Entries on target coordinates:
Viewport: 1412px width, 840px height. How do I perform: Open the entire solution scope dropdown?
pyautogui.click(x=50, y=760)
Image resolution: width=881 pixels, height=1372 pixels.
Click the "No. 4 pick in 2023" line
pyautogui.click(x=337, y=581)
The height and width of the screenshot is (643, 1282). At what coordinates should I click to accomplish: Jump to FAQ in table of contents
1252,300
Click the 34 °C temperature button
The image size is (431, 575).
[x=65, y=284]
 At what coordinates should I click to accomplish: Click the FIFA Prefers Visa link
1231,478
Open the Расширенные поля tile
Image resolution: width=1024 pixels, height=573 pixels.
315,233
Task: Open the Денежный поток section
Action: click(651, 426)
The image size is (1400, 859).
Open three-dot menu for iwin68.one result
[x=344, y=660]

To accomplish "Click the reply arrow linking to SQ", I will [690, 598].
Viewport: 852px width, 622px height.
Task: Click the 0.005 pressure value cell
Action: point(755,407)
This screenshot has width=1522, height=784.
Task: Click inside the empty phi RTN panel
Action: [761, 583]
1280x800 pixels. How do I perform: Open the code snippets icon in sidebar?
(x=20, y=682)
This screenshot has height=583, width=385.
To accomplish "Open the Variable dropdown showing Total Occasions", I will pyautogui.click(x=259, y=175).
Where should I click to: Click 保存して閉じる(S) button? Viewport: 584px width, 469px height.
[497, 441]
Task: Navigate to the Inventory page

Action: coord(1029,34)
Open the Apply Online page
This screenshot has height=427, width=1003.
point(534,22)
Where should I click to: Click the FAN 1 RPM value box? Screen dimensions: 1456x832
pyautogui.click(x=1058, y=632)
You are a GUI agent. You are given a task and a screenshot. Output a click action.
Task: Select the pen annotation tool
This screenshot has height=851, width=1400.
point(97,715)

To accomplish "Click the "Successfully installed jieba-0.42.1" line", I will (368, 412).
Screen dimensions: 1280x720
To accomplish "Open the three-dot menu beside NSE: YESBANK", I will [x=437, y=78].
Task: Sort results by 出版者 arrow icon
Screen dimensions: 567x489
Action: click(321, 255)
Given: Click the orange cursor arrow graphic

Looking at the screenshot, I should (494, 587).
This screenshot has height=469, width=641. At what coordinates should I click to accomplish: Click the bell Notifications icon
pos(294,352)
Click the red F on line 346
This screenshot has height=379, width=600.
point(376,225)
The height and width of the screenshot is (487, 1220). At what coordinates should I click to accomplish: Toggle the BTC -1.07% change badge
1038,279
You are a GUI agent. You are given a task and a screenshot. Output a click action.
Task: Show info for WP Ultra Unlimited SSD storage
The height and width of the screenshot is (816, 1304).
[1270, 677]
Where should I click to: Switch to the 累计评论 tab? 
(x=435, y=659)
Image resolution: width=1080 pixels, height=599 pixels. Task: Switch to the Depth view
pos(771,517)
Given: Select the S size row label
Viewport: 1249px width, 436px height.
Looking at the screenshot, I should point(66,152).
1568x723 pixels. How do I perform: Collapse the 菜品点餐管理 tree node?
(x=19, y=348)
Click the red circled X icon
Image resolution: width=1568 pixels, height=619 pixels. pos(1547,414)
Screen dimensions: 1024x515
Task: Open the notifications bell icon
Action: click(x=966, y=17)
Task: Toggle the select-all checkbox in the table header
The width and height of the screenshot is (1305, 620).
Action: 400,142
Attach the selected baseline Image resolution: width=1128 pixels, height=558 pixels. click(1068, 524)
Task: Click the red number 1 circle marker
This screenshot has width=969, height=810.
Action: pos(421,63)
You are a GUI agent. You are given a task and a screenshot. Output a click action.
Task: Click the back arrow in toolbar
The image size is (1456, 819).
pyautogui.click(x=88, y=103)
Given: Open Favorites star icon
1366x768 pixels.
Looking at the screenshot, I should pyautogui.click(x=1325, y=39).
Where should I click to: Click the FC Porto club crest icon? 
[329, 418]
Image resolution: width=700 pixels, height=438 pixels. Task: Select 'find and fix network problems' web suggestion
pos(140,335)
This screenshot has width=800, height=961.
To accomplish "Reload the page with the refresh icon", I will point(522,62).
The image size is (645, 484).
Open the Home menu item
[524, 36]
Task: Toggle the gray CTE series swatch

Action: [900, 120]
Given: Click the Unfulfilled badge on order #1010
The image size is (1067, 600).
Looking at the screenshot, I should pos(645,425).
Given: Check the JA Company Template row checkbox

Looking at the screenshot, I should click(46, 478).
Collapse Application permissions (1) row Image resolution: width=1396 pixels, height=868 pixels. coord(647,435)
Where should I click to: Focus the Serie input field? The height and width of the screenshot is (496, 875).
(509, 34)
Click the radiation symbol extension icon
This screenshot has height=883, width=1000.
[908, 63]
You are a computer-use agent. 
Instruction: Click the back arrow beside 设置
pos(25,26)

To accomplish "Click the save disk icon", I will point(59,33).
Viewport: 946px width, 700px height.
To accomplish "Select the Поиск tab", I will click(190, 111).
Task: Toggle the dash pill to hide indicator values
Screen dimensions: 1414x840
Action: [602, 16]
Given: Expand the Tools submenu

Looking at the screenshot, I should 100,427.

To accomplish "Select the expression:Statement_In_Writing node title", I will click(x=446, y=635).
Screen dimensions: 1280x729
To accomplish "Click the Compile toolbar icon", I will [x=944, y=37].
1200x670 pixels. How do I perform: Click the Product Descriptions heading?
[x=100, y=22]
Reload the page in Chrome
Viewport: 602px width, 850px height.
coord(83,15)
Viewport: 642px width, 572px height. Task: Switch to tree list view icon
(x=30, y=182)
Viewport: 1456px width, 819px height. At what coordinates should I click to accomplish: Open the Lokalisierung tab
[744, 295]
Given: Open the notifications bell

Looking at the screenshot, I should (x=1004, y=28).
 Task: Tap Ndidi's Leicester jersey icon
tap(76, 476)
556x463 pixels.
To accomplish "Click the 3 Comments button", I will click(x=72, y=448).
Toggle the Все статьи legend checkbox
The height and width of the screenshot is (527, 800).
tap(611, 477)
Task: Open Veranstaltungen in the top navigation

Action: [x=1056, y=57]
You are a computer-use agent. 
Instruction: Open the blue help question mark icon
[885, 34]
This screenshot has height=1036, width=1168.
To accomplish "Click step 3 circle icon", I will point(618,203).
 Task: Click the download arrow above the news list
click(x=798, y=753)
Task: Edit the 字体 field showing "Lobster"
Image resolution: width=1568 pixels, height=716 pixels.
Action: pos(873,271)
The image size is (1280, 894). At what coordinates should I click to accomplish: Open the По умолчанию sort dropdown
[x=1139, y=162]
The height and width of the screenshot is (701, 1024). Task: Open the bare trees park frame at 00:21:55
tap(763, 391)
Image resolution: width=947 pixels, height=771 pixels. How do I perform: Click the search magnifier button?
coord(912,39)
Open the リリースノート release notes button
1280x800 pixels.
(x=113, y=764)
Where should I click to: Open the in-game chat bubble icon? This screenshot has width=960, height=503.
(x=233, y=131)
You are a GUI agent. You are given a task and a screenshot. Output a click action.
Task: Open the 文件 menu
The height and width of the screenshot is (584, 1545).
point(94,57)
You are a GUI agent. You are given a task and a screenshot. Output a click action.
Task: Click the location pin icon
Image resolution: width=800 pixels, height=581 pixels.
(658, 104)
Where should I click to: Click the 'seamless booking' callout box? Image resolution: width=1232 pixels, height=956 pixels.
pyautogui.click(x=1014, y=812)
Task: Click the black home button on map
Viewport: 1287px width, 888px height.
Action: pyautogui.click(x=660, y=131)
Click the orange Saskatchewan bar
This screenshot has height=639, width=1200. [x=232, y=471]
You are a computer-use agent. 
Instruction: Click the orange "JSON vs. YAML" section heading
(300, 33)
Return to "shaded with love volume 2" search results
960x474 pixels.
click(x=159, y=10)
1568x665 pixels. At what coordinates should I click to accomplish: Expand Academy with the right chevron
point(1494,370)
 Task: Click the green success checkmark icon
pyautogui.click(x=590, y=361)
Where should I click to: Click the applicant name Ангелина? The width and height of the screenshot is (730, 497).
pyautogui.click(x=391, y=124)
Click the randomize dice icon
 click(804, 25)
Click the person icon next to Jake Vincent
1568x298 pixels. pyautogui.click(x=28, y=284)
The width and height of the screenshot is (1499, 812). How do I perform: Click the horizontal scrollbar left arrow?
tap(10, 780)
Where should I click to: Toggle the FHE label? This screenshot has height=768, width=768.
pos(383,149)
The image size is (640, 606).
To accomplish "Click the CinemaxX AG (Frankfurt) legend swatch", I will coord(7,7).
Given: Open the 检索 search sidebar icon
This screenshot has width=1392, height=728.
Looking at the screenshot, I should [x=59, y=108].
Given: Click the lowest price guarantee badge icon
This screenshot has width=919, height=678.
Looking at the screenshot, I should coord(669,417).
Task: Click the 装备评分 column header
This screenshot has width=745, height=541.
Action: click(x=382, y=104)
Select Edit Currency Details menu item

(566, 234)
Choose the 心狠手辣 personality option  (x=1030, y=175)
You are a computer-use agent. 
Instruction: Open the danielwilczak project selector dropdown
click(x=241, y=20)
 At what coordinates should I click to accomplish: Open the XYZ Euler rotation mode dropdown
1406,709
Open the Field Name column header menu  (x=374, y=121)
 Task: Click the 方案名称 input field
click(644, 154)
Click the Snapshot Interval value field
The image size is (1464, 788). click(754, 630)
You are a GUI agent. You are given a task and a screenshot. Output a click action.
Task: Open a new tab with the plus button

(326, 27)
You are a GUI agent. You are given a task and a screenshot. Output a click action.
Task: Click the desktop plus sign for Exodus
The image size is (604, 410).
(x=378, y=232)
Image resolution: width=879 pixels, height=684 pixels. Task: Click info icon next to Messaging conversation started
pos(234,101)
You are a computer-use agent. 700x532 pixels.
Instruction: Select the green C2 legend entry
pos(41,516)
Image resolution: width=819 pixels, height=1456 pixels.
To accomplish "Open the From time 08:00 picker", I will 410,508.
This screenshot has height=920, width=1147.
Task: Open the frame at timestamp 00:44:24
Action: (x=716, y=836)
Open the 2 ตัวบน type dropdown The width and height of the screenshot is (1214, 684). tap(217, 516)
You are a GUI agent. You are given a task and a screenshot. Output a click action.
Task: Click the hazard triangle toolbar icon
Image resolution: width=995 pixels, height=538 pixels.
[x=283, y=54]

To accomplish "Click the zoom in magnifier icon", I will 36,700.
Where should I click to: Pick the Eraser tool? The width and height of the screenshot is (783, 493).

EXERCISE GOAL> Please rewrite the items between the lines holding "Where should I click to: Click the applicant" and "tap(10, 780)", inclusive, changing "randomize" to "shuffle" and leaving everything else as it is.

TASK RESPONSE>
Where should I click to: Click the applicant name Ангелина? The width and height of the screenshot is (730, 497).
pyautogui.click(x=391, y=124)
Click the shuffle dice icon
 click(804, 25)
Click the person icon next to Jake Vincent
1568x298 pixels. pyautogui.click(x=28, y=284)
The width and height of the screenshot is (1499, 812). How do I perform: Click the horizontal scrollbar left arrow?
tap(10, 780)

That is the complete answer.